Output the stretch of the records from the line containing "Given: Uncheck the" through the line containing "Looking at the" as a JSON list of strings, one string per line, with blank lines dropped and pictures left out.

• AVAILABLE DATA:
============================================================

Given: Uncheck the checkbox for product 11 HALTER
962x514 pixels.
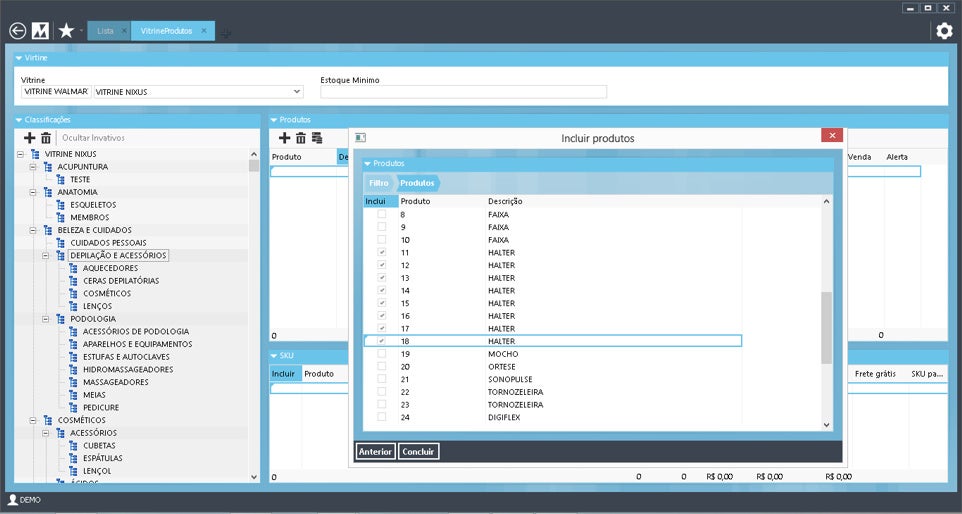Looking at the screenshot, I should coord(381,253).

============================================================

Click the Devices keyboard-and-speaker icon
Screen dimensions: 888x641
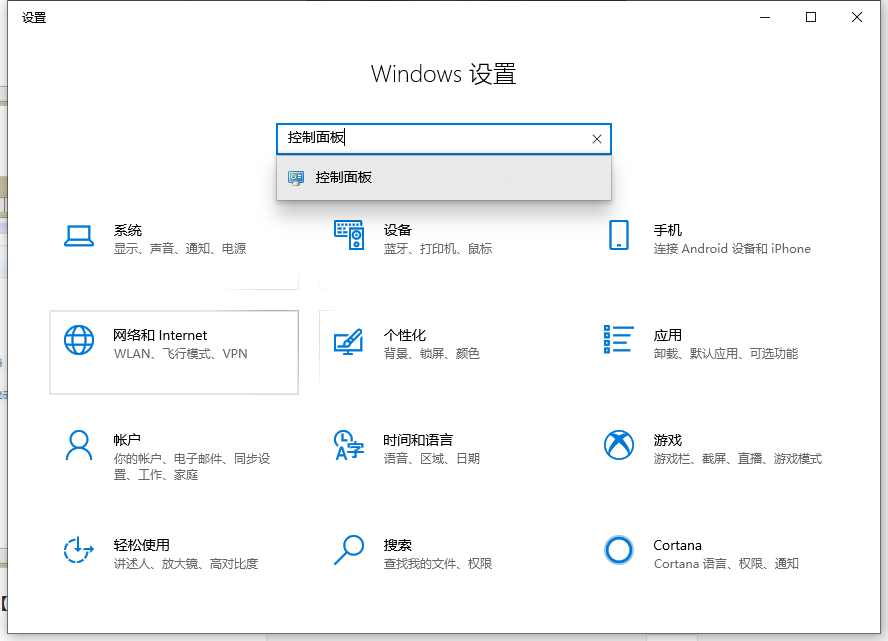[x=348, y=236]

============================================================

• THE RESPONSE:
[
  "Given: Uncheck the checkbox for product 11 HALTER",
  "962x514 pixels.",
  "Looking at the screenshot, I should coord(381,253)."
]